◆ **Work required**:
Wherever "icon" appears in a line of the listing, report that line.

◆ **Task inputs**:
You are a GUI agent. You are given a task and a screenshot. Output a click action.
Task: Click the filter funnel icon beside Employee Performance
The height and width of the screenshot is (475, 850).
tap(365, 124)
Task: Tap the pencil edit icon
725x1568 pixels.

...

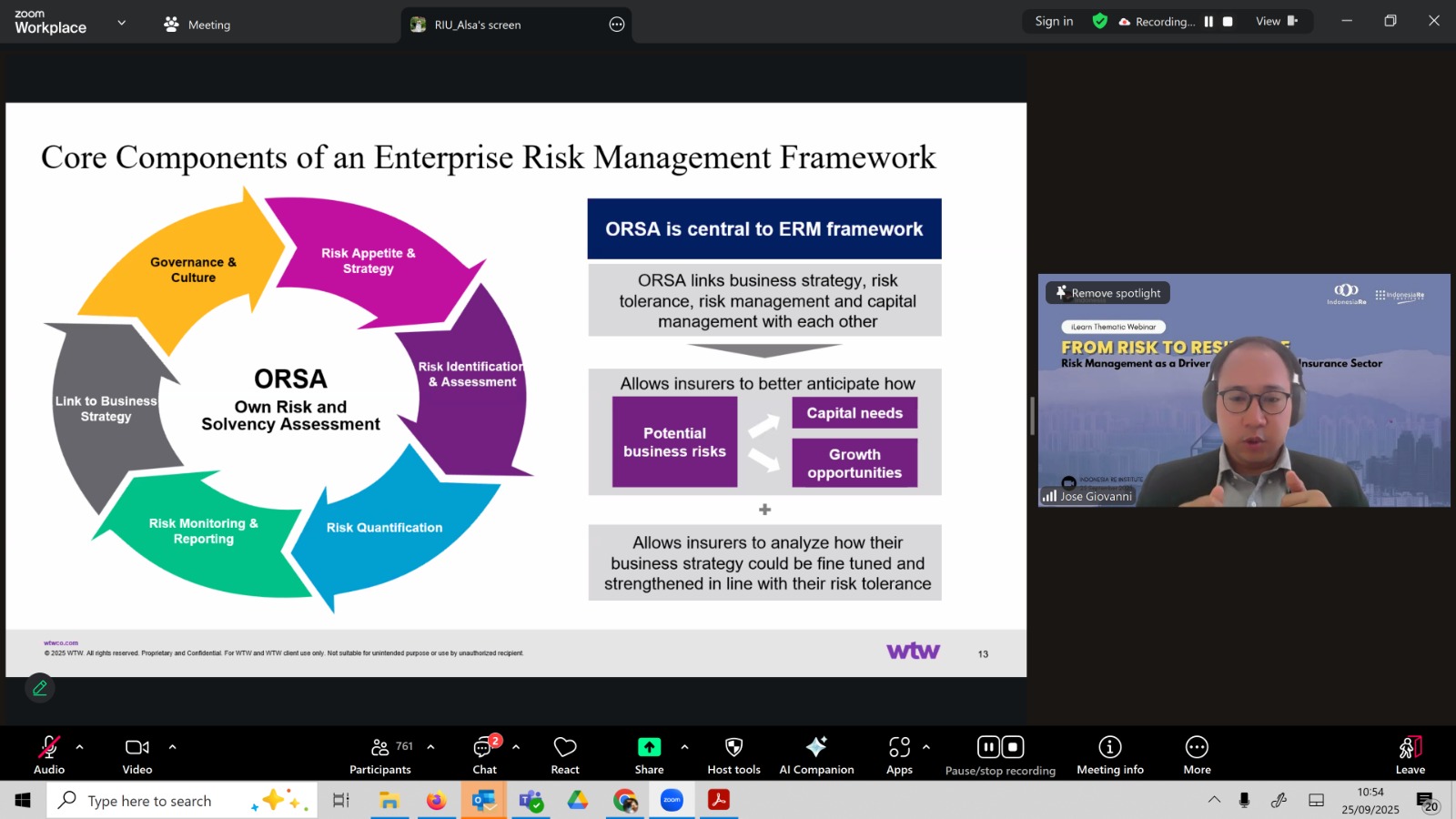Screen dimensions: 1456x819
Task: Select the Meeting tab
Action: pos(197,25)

◆ **Output for this task**:
Task: Click the filter funnel icon beside Employee Performance
Task: Tap the pencil edit icon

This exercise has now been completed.